SEZIONE SESTA CIVILE

SOTTOSEZIONE 3

Composta dagli Ill.mi Sigg.ri Magistrati:

Dott. AMENDOLA Adelaide – Presidente –

Dott. FIECCONI Francesca – Consigliere –

Dott. ROSSETTI Marco – Consigliere –

Dott. TATANGELO Augusto – rel. Consigliere –

Dott. MOSCARINI Anna – Consigliere –

ha pronunciato la seguente:

ORDINANZA

sul ricorso iscritto al n. 17554 del ruolo generale dell’anno 2020,

proposto da:

F.G. (C.F.: (OMISSIS)) rappresentato e difeso dall’avvocato

Fabio Ferri (C.F.: FRR FBA 71609 H501Y);

– ricorrente –

nei confronti di:

TRENITALIA S.p.A., (C.F.: (OMISSIS)), in persona del legale

rappresentante pro tempore;

– intimata –

per la cassazione della sentenza del Tribunale di Rieti n. 53/2020,

pubblicata in data 30 gennaio 2020;

udita la relazione sulla causa svolta nella Camera di consiglio in

data 12 gennaio 2022 dal consigliere Augusto Tatangelo.

 

Fatto

FATTI DI CAUSA

Trenitalia S.p.A. ha promosso l’esecuzione forzata nei confronti di F.G., sulla base di titoli esecutivi di formazione giudiziale, instaurando due distinti procedimenti di pignoramento presso terzi, successivamente riuniti.

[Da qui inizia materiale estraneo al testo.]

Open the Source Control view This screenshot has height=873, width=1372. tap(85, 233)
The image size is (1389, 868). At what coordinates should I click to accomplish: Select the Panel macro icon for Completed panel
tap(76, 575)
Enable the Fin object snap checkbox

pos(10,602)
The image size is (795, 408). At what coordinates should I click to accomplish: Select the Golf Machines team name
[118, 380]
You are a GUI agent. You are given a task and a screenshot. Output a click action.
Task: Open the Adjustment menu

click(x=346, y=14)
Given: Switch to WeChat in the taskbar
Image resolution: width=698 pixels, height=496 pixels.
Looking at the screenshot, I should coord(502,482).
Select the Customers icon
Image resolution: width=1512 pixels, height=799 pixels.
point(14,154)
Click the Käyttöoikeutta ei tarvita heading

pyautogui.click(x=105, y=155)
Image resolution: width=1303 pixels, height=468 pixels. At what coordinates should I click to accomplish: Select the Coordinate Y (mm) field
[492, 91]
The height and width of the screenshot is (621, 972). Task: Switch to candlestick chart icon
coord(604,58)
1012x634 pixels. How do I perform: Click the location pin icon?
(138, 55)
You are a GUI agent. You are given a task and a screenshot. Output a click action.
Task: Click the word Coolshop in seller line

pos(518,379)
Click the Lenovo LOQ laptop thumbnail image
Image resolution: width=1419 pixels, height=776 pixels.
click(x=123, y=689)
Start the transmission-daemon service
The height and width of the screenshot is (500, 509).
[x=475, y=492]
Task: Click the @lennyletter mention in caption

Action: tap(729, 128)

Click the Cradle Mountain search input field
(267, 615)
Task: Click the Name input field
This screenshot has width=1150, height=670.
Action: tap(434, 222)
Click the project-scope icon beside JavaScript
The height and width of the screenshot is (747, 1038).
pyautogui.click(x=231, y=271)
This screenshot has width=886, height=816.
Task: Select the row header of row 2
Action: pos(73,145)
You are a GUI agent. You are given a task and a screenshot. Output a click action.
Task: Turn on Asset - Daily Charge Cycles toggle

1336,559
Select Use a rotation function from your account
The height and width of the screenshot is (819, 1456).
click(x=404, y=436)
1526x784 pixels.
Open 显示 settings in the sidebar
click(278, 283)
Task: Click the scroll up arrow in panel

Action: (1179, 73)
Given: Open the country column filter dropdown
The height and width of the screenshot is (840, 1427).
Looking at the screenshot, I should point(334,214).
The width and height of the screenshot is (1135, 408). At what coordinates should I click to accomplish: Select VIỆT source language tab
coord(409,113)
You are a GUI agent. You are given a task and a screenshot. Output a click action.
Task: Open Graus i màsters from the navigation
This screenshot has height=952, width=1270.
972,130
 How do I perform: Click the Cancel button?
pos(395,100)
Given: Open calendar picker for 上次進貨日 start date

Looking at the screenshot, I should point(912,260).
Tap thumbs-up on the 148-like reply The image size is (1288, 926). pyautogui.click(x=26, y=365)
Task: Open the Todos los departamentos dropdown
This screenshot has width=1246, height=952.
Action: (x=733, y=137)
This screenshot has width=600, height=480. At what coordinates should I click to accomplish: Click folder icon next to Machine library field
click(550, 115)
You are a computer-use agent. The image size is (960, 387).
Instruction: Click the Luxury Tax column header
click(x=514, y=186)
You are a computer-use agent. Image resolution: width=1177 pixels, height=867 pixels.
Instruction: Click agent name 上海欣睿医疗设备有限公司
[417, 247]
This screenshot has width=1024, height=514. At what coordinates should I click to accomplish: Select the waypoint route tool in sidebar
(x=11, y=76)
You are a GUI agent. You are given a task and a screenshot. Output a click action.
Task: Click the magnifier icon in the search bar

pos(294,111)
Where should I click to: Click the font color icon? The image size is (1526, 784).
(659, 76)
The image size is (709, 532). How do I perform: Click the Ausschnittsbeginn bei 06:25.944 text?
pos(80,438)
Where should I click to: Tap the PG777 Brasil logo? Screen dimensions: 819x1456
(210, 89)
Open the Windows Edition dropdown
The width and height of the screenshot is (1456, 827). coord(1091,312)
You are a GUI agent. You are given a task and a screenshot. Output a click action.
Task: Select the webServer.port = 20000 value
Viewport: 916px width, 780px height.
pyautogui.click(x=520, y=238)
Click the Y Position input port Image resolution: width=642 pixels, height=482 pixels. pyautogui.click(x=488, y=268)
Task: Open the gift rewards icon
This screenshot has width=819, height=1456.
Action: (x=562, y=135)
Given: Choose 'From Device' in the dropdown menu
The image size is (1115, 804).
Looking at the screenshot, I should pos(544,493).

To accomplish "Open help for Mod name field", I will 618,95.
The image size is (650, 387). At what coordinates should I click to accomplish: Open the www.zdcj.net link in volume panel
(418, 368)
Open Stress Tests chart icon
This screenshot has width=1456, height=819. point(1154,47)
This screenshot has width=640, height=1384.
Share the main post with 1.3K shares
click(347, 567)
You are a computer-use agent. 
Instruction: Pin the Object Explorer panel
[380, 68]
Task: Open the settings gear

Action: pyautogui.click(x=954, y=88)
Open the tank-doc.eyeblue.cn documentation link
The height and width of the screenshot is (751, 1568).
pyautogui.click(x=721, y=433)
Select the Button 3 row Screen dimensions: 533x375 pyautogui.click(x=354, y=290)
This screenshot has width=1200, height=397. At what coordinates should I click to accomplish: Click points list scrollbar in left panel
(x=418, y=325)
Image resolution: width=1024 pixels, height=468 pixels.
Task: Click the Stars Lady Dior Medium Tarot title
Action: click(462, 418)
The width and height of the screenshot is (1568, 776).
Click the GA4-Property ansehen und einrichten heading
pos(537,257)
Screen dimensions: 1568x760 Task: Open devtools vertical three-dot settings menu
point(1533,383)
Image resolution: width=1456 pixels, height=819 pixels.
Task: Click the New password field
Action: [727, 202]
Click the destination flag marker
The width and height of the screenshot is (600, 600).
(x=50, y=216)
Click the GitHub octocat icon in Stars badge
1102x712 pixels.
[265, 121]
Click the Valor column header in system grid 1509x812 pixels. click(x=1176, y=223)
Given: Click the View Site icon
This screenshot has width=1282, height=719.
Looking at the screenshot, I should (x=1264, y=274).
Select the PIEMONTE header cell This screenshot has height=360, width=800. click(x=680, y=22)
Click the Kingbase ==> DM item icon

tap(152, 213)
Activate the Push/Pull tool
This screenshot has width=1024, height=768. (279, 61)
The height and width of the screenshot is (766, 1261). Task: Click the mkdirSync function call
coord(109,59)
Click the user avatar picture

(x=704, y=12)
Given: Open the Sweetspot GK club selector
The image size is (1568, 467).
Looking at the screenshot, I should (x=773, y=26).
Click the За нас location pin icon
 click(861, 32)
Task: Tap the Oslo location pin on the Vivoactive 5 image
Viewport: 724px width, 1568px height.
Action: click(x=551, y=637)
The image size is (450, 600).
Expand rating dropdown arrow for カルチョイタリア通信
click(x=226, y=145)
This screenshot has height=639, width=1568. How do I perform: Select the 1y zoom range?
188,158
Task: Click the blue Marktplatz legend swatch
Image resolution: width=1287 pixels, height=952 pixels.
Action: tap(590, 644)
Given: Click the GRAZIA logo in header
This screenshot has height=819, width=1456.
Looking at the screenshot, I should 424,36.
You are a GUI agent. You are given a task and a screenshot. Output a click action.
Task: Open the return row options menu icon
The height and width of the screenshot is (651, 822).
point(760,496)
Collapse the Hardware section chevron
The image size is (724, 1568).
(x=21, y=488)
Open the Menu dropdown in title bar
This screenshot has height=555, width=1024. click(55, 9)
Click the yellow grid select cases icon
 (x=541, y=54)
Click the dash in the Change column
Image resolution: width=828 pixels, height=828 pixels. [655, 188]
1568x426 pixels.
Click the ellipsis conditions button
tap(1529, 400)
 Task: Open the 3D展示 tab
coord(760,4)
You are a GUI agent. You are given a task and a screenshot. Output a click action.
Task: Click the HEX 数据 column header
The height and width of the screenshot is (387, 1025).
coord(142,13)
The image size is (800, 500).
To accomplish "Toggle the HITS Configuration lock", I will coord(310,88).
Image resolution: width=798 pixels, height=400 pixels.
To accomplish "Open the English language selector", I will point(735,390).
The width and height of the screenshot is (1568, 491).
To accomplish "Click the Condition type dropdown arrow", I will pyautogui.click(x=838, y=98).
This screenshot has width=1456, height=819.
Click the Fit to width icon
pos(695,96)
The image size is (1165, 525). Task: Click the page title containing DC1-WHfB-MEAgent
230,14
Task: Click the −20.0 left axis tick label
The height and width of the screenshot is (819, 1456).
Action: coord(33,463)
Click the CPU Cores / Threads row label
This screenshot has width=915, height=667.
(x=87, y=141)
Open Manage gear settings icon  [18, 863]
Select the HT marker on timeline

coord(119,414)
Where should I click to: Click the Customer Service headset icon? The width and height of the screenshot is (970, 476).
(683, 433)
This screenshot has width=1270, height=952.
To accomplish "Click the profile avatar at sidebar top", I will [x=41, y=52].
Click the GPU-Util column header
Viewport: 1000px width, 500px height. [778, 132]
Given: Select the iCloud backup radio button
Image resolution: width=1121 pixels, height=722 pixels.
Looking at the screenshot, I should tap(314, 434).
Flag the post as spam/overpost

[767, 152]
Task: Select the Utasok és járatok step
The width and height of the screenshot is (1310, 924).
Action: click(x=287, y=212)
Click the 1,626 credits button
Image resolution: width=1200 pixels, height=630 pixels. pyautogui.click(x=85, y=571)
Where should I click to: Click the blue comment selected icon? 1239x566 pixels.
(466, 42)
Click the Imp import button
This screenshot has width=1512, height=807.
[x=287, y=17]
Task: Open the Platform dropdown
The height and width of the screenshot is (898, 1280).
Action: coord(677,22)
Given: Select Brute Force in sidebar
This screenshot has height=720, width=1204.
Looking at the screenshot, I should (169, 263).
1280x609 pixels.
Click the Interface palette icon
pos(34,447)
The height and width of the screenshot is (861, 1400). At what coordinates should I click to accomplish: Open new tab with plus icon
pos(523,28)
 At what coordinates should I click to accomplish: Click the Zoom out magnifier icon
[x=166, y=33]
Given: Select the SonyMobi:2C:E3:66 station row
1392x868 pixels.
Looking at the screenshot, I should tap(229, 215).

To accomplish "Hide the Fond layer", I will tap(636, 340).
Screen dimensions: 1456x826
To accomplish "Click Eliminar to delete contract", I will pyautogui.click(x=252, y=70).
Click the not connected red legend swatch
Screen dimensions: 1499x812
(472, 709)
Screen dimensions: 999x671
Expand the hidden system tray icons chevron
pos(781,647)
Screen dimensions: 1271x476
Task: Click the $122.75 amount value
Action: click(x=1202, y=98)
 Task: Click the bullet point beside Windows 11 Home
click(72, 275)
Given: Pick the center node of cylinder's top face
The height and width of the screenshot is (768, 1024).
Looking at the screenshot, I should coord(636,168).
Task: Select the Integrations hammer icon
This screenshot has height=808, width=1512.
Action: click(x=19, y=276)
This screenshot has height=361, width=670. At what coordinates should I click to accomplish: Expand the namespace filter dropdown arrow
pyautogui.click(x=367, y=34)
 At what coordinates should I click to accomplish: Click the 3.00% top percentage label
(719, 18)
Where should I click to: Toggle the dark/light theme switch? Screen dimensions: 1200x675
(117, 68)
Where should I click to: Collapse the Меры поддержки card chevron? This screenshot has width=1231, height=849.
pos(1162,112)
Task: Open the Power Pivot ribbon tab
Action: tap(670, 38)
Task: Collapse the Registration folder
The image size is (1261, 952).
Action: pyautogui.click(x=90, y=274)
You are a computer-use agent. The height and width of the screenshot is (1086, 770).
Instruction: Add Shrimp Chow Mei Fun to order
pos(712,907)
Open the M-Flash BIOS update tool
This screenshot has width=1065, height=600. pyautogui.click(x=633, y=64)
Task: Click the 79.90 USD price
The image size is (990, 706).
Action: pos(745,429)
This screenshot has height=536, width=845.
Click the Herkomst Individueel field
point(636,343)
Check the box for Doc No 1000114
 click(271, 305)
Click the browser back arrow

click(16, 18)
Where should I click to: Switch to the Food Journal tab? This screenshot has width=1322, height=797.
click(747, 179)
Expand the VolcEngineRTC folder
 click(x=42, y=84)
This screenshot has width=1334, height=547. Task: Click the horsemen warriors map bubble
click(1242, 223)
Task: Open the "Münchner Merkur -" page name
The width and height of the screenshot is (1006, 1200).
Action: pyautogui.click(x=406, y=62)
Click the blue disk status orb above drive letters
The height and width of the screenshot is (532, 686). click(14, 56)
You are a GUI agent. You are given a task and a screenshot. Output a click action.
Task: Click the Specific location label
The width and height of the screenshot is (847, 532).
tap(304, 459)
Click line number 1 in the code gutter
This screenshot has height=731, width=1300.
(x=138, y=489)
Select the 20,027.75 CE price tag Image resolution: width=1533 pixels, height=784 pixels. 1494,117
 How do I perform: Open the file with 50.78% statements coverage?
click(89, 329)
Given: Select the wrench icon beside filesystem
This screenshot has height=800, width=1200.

Il debitore ha proposto una opposizione, rigettata dal Tribunale di Rieti.

Ricorre il F., sulla base di due motivi.

Non ha svolto attività difensiva in questa sede la società intimata.

E’ stata disposta la trattazione in Camera di consiglio, in applicazione degli artt. 375,376 e 380-bis c.p.c., in quanto il relatore ha ritenuto che il ricorso fosse destinato ad essere dichiarato inammissibile.

E’ stata quindi fissata con decreto l’adunanza della Corte, e il decreto è stato notificato alle parti con l’indicazione della proposta.

Entrambe le parti hanno depositato memorie ai sensi dell’art. 380-bis c.p.c., comma 2.

Diritto

RAGIONI DELLA DECISIONE

1. Il ricorso è inammissibile.

Esso non rispetta il requisito della esposizione sommaria dei fatti, prescritto a pena di inammissibilità del ricorso per cassazione dall’art. 366 c.p.c., comma 1, n. 3.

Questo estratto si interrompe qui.